§ **Document passage**:
To put an academic spin to the issue, it strongly appears that a case of institutional failure overcame most of Indonesia's conglomerates. The contradiction mentioned previously reflects that impersonal rule, a cardinal rule in all modern institutions as formulated by the great sociologist Max Weber, failed to materialize among Indonesian conglomerates.

In the meantime, the most obvious and immediate costs for such incestuous practices, of course, falls on minority shareholders and creditors, especially the unsecured ones. But because of the conglomerates' exposure to the banking industry, and the incestuous bad lending that resulted, Indonesian taxpayers too are paying the price to resurrect the banking and corporate sectors, even though most of them never directly enjoyed the fruits of the abuses.

The solutions must go to the heart of the problems. It must address the matter of corporate structure, the lack of shareholder activism and the debt overhang. This is a monumental task, but some steps can be taken.

§ **Records shown**:
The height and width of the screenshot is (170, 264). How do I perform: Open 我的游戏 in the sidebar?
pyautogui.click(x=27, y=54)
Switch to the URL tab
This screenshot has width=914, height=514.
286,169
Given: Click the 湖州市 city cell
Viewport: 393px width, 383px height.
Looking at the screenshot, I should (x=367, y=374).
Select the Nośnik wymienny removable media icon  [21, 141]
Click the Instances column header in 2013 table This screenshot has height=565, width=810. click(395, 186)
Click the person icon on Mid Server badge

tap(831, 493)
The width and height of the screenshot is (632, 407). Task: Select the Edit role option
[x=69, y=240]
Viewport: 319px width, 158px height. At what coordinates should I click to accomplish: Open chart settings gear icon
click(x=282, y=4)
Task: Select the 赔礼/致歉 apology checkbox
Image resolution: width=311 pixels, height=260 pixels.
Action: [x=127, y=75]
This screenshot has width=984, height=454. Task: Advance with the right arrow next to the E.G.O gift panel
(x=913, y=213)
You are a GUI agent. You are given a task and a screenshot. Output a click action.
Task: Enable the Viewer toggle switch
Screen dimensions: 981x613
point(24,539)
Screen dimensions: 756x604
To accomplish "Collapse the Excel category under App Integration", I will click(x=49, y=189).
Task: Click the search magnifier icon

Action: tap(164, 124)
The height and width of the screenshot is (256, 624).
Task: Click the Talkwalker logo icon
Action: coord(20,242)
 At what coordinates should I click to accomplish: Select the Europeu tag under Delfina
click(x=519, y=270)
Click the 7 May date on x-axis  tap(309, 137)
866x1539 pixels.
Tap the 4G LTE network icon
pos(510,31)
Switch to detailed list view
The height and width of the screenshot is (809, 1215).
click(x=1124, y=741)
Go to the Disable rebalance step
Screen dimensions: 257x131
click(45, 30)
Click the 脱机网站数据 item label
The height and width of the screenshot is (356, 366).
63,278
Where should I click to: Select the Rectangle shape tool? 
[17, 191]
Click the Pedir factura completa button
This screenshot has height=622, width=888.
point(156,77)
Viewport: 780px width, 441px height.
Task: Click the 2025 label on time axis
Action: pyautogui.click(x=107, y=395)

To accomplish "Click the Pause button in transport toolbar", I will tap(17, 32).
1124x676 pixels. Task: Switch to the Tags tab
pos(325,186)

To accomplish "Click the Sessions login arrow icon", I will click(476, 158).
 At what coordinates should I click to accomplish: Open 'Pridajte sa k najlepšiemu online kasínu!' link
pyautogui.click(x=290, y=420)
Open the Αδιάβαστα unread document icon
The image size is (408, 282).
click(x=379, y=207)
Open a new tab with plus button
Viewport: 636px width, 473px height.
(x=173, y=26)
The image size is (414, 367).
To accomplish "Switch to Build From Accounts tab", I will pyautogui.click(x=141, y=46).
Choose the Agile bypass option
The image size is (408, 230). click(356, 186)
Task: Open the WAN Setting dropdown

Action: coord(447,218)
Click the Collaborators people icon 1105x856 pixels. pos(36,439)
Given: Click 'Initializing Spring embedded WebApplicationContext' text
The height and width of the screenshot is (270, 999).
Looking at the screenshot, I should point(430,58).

§ **Assignment 1**:
Say whether each statement agrees with the passage on Indonesia's conglomerates, giving yes or no and quoting the words of the passage that decide it.
(a) Impersonal rule failed to take hold among Indonesian conglomerates.
(b) Most Indonesian taxpayers directly enjoyed the fruits of the abuses.
(c) The passage calls the solutions an easy task.
§ **Assignment 2**: In the passage on Indonesia's conglomerates, who formulated impersonal rule as a cardinal rule in all modern institutions?
§ **Assignment 3**: Write a continuation of the passage on Indonesia's conglomerates, starting after its last sentence.

§ **Final answer 1**:
(a) Yes: "failed to materialize among Indonesian conglomerates"
(b) No: "even though most of them never directly enjoyed the fruits of the abuses"
(c) No: "This is a monumental task"

§ **Final answer 2**: The sociologist Max Weber.

§ **Final answer 3**:
The solution must involve an element of de-personalization of listed companies. In other words, the government must provide the carrots to encourage founding shareholders to release more shares into the market, so that a healthier ownership structure, at least for listed companies, is attained. This could be done in the form of zero capital gain tax charged on founders to reduce their holdings in listed entities (during an initial public offering or a right issue). In some restructuring cases, a dilution of the founders' ownership has already taken place, such as in the case of PT Bakrie Brothers Tbk.

True, this is a controversial idea given the current fiscal outlook. But the potential benefits of having extra liquidity in the stock market (which may result in greater capital inflow, something which should help the current account situation) as well as greater control of the investing public should be considered. The potential long-term benefit is likely to override the short-term fiscal cost.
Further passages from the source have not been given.